- _Task prompt_
When the line containing "Click Shipped status" is reached, include it and end there; set down verbatim every line before it, starting at the top of the records.

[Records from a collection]
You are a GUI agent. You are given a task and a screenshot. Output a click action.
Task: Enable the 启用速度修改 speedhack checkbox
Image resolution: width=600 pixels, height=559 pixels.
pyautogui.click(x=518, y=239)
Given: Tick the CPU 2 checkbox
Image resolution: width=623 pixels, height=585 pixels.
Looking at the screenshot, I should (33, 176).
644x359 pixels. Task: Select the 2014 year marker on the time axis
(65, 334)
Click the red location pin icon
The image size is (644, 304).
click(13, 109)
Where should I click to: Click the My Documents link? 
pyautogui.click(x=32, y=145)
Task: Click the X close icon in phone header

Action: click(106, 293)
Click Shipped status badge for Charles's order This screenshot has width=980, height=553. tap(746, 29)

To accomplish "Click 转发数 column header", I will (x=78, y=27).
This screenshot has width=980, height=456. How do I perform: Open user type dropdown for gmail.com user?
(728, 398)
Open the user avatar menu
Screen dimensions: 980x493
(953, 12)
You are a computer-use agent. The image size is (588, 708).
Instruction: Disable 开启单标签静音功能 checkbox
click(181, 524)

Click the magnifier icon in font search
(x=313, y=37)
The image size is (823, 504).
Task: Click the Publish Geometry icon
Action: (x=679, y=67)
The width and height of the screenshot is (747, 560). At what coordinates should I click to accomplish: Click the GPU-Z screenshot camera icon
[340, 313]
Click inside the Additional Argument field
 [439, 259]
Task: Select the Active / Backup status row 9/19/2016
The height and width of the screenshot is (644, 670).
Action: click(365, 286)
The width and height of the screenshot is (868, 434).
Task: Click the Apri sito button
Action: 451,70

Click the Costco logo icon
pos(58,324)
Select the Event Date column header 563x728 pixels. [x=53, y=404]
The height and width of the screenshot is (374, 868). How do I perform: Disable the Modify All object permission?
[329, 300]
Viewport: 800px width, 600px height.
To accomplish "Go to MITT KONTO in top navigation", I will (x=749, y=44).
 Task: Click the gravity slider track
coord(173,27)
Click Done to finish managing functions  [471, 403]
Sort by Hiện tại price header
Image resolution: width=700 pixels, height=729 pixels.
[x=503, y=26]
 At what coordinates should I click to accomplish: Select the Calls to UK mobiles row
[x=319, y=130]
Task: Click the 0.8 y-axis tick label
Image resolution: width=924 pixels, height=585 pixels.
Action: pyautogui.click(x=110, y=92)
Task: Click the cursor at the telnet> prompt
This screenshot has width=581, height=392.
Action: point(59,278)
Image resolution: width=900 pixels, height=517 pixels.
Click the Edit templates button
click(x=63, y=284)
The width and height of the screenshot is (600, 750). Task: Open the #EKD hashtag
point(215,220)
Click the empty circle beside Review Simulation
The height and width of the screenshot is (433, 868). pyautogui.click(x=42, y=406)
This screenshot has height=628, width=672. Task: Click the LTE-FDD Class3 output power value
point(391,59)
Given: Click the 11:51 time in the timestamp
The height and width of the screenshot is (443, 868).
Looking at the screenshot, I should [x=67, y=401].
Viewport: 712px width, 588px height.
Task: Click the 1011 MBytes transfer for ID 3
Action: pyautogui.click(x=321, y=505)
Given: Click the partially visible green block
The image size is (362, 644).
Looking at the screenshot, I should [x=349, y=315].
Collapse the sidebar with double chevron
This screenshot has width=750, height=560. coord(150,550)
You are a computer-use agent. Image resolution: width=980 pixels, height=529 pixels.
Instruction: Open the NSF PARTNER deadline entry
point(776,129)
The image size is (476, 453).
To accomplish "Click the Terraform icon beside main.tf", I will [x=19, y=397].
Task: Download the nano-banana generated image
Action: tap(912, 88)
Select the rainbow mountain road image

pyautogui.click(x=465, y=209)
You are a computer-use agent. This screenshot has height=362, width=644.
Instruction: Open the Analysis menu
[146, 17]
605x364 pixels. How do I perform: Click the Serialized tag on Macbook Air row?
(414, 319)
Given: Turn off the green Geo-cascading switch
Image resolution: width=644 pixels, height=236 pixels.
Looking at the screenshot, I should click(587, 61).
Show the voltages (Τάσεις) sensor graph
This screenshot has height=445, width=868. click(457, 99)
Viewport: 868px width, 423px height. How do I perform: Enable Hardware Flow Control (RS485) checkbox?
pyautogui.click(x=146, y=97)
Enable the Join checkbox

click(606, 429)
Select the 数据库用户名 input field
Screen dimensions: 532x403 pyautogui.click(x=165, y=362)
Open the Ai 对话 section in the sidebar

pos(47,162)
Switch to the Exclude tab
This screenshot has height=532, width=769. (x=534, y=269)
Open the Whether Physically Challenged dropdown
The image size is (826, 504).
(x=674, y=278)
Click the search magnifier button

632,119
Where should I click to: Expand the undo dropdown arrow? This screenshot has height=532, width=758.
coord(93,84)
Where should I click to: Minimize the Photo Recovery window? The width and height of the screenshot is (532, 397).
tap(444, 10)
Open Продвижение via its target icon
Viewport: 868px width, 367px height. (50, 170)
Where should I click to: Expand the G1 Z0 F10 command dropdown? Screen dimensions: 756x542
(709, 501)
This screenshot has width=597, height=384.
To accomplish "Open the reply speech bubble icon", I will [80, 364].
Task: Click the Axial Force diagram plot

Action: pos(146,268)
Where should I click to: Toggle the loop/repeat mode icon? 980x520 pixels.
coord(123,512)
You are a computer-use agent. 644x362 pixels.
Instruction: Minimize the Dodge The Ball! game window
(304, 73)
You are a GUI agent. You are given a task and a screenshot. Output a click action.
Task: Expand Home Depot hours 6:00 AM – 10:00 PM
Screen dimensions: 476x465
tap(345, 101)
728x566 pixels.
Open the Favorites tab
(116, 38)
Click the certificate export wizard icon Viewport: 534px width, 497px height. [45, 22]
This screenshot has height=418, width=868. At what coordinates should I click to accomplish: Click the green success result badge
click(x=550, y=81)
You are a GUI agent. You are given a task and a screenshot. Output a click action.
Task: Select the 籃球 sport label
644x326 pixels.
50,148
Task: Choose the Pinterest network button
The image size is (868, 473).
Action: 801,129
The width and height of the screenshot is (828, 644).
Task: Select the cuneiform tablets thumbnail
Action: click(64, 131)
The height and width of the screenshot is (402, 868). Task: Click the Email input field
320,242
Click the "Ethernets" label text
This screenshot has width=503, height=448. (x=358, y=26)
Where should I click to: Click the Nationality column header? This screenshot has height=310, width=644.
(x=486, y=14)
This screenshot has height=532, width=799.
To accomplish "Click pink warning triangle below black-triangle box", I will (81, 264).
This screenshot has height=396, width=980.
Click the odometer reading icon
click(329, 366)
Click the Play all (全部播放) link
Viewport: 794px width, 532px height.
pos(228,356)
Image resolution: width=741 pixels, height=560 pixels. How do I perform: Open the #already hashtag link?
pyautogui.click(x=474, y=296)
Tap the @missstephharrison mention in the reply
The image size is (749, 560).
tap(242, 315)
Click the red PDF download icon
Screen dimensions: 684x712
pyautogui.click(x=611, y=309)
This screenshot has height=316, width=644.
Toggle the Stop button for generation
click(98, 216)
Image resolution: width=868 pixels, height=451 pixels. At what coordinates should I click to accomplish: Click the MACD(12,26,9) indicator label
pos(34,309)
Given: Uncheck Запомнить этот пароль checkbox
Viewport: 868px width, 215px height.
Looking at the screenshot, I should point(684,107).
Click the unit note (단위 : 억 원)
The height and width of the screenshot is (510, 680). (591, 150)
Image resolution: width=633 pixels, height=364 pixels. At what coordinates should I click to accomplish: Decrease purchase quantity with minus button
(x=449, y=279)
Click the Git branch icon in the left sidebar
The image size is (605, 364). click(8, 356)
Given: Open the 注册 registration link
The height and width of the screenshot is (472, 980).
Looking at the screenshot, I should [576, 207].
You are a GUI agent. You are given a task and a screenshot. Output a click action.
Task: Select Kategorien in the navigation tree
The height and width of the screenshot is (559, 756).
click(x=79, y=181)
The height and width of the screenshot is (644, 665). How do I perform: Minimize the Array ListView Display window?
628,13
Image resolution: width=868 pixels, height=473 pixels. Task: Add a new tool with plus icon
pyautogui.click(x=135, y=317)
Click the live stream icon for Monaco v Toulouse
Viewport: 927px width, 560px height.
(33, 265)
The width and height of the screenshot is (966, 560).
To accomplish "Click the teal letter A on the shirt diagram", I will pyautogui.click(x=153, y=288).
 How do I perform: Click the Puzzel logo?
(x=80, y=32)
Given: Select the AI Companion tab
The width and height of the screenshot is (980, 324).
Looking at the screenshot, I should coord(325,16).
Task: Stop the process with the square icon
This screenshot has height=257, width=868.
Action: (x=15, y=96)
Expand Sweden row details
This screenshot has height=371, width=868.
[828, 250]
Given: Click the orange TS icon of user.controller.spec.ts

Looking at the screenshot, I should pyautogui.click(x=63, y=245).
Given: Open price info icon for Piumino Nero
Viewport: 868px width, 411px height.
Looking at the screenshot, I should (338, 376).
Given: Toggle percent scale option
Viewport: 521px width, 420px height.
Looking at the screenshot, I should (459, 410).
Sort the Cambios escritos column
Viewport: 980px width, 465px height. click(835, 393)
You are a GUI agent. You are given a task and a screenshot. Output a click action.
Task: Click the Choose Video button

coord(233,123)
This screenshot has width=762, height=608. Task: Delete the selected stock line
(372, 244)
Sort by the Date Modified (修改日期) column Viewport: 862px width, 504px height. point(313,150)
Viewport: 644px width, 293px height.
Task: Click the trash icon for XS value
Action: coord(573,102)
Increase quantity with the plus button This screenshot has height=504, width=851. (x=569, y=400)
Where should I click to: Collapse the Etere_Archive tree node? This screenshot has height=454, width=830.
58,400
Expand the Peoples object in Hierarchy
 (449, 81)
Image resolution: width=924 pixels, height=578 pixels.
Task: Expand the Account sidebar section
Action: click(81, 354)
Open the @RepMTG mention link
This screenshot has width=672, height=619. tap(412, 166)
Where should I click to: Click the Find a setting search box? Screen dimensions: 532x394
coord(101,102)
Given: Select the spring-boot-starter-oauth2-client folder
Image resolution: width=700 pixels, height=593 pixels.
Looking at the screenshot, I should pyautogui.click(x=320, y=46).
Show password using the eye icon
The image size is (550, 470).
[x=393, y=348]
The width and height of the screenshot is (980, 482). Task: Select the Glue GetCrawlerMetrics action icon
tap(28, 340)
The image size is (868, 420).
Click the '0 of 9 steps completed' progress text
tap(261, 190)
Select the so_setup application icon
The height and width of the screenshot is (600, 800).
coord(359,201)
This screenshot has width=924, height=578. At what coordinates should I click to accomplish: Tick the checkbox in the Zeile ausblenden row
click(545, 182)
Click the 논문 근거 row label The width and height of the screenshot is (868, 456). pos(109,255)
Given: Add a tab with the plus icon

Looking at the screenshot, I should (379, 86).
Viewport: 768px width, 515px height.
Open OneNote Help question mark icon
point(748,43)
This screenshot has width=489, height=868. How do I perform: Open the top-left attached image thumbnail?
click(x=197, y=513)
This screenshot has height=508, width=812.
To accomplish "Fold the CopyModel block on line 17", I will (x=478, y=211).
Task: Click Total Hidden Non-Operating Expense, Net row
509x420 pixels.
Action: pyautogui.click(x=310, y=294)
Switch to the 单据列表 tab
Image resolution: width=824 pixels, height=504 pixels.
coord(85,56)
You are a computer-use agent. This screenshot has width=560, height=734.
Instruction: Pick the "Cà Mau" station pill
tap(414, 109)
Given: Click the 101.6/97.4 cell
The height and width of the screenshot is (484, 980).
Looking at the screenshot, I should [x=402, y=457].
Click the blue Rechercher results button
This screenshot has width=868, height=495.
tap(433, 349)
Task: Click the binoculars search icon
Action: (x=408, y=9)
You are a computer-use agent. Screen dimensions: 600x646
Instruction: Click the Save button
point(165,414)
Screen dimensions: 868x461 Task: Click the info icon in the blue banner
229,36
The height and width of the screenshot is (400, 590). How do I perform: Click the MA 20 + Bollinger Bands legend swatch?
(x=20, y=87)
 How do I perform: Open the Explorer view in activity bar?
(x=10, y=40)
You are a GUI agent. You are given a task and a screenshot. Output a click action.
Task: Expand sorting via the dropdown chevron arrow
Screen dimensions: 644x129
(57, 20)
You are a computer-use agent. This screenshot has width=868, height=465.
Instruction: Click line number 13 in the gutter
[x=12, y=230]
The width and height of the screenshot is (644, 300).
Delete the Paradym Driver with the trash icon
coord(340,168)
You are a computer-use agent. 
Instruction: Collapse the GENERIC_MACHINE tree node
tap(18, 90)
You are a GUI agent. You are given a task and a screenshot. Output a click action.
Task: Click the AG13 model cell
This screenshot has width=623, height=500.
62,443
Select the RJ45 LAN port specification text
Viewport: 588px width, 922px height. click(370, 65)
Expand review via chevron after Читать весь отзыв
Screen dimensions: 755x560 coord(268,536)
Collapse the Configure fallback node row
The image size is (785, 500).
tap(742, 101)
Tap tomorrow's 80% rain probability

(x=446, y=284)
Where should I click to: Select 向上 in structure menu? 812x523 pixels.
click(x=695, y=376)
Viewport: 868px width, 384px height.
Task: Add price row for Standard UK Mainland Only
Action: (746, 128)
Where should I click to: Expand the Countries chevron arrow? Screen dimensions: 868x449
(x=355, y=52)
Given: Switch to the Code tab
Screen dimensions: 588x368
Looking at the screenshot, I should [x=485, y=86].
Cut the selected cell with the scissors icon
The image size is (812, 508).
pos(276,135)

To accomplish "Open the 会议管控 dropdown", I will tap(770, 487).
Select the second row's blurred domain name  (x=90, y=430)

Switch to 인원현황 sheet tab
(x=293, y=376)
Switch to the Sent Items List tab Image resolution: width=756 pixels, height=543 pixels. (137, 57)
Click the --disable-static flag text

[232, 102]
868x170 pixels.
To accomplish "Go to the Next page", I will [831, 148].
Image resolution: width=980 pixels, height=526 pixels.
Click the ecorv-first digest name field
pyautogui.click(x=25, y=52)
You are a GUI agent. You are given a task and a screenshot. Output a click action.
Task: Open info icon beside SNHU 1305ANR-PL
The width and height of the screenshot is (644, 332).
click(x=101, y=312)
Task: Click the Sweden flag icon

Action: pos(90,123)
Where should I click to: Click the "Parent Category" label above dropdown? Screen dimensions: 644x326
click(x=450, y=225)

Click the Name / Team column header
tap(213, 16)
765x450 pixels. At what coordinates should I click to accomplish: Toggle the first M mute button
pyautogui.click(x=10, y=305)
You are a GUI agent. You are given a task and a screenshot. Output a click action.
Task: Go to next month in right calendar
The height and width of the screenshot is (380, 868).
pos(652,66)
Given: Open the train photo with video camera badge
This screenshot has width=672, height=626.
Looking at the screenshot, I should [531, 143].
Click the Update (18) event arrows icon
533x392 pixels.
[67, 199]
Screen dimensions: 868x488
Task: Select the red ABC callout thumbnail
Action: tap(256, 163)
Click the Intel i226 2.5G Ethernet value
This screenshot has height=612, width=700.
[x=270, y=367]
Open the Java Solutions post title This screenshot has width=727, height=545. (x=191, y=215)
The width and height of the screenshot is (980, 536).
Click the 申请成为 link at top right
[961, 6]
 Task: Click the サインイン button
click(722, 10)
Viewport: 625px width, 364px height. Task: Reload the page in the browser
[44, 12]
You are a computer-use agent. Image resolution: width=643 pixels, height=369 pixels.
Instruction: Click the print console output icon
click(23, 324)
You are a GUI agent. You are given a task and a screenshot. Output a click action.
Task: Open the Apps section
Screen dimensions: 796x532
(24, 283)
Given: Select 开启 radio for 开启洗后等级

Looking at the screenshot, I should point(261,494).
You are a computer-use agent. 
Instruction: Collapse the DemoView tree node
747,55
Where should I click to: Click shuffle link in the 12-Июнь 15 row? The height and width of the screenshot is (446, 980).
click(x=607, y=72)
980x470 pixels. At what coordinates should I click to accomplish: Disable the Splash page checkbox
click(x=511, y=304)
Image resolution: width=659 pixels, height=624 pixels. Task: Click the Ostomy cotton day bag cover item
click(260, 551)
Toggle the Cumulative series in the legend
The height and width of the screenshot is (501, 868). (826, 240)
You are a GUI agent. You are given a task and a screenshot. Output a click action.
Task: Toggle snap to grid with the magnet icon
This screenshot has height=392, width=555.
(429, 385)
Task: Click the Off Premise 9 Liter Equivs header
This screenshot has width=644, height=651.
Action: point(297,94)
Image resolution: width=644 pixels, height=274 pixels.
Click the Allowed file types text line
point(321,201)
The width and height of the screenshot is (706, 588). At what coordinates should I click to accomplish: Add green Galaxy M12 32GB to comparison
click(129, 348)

- _Problem solution_
You are a GUI agent. You are given a task and a screenshot. Output a click action.
Task: Enable the 启用速度修改 speedhack checkbox
Image resolution: width=600 pixels, height=559 pixels.
pyautogui.click(x=518, y=239)
Given: Tick the CPU 2 checkbox
Image resolution: width=623 pixels, height=585 pixels.
Looking at the screenshot, I should (33, 176).
644x359 pixels. Task: Select the 2014 year marker on the time axis
(65, 334)
Click the red location pin icon
The image size is (644, 304).
click(13, 109)
Where should I click to: Click the My Documents link? 
pyautogui.click(x=32, y=145)
Task: Click the X close icon in phone header

Action: click(106, 293)
Click Shipped status badge for Charles's order This screenshot has width=980, height=553. tap(746, 29)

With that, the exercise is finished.